* **Task brief**
Every record here needs to be retyped exactly.

(Items from a dataset)
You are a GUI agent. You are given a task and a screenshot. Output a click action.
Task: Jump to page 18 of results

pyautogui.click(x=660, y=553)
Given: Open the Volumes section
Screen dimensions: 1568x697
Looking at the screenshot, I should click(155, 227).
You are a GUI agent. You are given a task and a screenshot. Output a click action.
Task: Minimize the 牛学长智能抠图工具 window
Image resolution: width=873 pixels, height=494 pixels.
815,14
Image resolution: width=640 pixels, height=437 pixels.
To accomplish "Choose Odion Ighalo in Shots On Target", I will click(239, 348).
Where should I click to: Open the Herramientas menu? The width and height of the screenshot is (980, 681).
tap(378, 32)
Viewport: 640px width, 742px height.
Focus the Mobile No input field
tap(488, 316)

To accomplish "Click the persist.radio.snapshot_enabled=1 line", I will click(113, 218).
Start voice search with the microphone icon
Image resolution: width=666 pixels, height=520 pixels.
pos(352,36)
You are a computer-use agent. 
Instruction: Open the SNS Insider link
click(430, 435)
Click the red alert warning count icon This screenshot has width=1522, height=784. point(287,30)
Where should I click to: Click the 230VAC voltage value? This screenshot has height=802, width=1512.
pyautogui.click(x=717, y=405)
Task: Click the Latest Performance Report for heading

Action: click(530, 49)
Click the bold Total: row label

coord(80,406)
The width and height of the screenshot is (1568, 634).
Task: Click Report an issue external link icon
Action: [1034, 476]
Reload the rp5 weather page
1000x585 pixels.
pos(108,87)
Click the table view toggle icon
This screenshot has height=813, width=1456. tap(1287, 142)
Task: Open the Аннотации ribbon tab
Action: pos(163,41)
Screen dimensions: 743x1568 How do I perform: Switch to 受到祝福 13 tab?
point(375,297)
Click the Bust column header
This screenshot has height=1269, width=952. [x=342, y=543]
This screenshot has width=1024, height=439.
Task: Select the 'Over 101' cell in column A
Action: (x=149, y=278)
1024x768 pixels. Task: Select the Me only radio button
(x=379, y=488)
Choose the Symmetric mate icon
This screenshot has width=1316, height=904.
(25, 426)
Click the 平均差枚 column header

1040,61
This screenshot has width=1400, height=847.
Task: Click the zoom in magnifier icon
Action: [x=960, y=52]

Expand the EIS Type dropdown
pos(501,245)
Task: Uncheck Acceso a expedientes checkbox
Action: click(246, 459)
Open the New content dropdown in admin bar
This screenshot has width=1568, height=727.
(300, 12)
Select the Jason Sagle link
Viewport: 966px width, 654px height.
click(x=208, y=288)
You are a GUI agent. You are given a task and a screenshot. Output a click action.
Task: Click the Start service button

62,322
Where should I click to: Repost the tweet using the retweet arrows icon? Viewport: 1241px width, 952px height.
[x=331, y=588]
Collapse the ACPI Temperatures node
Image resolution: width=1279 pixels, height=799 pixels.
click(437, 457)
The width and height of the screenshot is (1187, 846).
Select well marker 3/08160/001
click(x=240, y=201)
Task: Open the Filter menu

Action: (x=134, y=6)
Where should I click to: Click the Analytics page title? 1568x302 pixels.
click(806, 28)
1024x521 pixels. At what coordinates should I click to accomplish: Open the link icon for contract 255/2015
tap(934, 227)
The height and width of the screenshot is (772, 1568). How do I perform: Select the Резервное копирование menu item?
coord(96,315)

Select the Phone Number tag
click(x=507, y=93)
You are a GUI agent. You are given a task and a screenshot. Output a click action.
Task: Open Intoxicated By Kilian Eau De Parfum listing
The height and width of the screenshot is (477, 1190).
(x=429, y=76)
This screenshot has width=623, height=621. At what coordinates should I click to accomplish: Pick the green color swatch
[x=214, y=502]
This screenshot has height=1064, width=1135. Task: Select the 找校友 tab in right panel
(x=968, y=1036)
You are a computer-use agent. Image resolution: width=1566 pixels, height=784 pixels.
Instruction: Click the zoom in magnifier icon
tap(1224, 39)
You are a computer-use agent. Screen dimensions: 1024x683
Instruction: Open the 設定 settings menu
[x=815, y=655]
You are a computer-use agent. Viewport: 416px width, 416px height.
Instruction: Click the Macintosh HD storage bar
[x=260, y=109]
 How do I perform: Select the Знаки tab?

* **Answer space**
You are a GUI agent. You are given a task and a screenshot. Output a click action.
Task: Jump to page 18 of results

pyautogui.click(x=660, y=553)
Given: Open the Volumes section
Screen dimensions: 1568x697
Looking at the screenshot, I should click(155, 227).
You are a GUI agent. You are given a task and a screenshot. Output a click action.
Task: Minimize the 牛学长智能抠图工具 window
Image resolution: width=873 pixels, height=494 pixels.
815,14
Image resolution: width=640 pixels, height=437 pixels.
To accomplish "Choose Odion Ighalo in Shots On Target", I will click(239, 348).
Where should I click to: Open the Herramientas menu? The width and height of the screenshot is (980, 681).
tap(378, 32)
Viewport: 640px width, 742px height.
Focus the Mobile No input field
tap(488, 316)

To accomplish "Click the persist.radio.snapshot_enabled=1 line", I will click(113, 218).
Start voice search with the microphone icon
Image resolution: width=666 pixels, height=520 pixels.
pos(352,36)
You are a computer-use agent. 
Instruction: Open the SNS Insider link
click(430, 435)
Click the red alert warning count icon This screenshot has width=1522, height=784. point(287,30)
Where should I click to: Click the 230VAC voltage value? This screenshot has height=802, width=1512.
pyautogui.click(x=717, y=405)
Task: Click the Latest Performance Report for heading

Action: click(530, 49)
Click the bold Total: row label

coord(80,406)
The width and height of the screenshot is (1568, 634).
Task: Click Report an issue external link icon
Action: [1034, 476]
Reload the rp5 weather page
1000x585 pixels.
pos(108,87)
Click the table view toggle icon
This screenshot has height=813, width=1456. tap(1287, 142)
Task: Open the Аннотации ribbon tab
Action: pos(163,41)
Screen dimensions: 743x1568 How do I perform: Switch to 受到祝福 13 tab?
point(375,297)
Click the Bust column header
This screenshot has height=1269, width=952. [x=342, y=543]
This screenshot has width=1024, height=439.
Task: Select the 'Over 101' cell in column A
Action: (x=149, y=278)
1024x768 pixels. Task: Select the Me only radio button
(x=379, y=488)
Choose the Symmetric mate icon
This screenshot has width=1316, height=904.
(25, 426)
Click the 平均差枚 column header

1040,61
This screenshot has width=1400, height=847.
Task: Click the zoom in magnifier icon
Action: [x=960, y=52]

Expand the EIS Type dropdown
pos(501,245)
Task: Uncheck Acceso a expedientes checkbox
Action: click(246, 459)
Open the New content dropdown in admin bar
This screenshot has width=1568, height=727.
(300, 12)
Select the Jason Sagle link
Viewport: 966px width, 654px height.
click(x=208, y=288)
You are a GUI agent. You are given a task and a screenshot. Output a click action.
Task: Click the Start service button

62,322
Where should I click to: Repost the tweet using the retweet arrows icon? Viewport: 1241px width, 952px height.
[x=331, y=588]
Collapse the ACPI Temperatures node
Image resolution: width=1279 pixels, height=799 pixels.
click(437, 457)
The width and height of the screenshot is (1187, 846).
Select well marker 3/08160/001
click(x=240, y=201)
Task: Open the Filter menu

Action: (x=134, y=6)
Where should I click to: Click the Analytics page title? 1568x302 pixels.
click(806, 28)
1024x521 pixels. At what coordinates should I click to accomplish: Open the link icon for contract 255/2015
tap(934, 227)
The height and width of the screenshot is (772, 1568). How do I perform: Select the Резервное копирование menu item?
coord(96,315)

Select the Phone Number tag
click(x=507, y=93)
You are a GUI agent. You are given a task and a screenshot. Output a click action.
Task: Open Intoxicated By Kilian Eau De Parfum listing
The height and width of the screenshot is (477, 1190).
(x=429, y=76)
This screenshot has width=623, height=621. At what coordinates should I click to accomplish: Pick the green color swatch
[x=214, y=502]
This screenshot has height=1064, width=1135. Task: Select the 找校友 tab in right panel
(x=968, y=1036)
You are a computer-use agent. Image resolution: width=1566 pixels, height=784 pixels.
Instruction: Click the zoom in magnifier icon
tap(1224, 39)
You are a computer-use agent. Screen dimensions: 1024x683
Instruction: Open the 設定 settings menu
[x=815, y=655]
You are a computer-use agent. Viewport: 416px width, 416px height.
Instruction: Click the Macintosh HD storage bar
[x=260, y=109]
 How do I perform: Select the Знаки tab?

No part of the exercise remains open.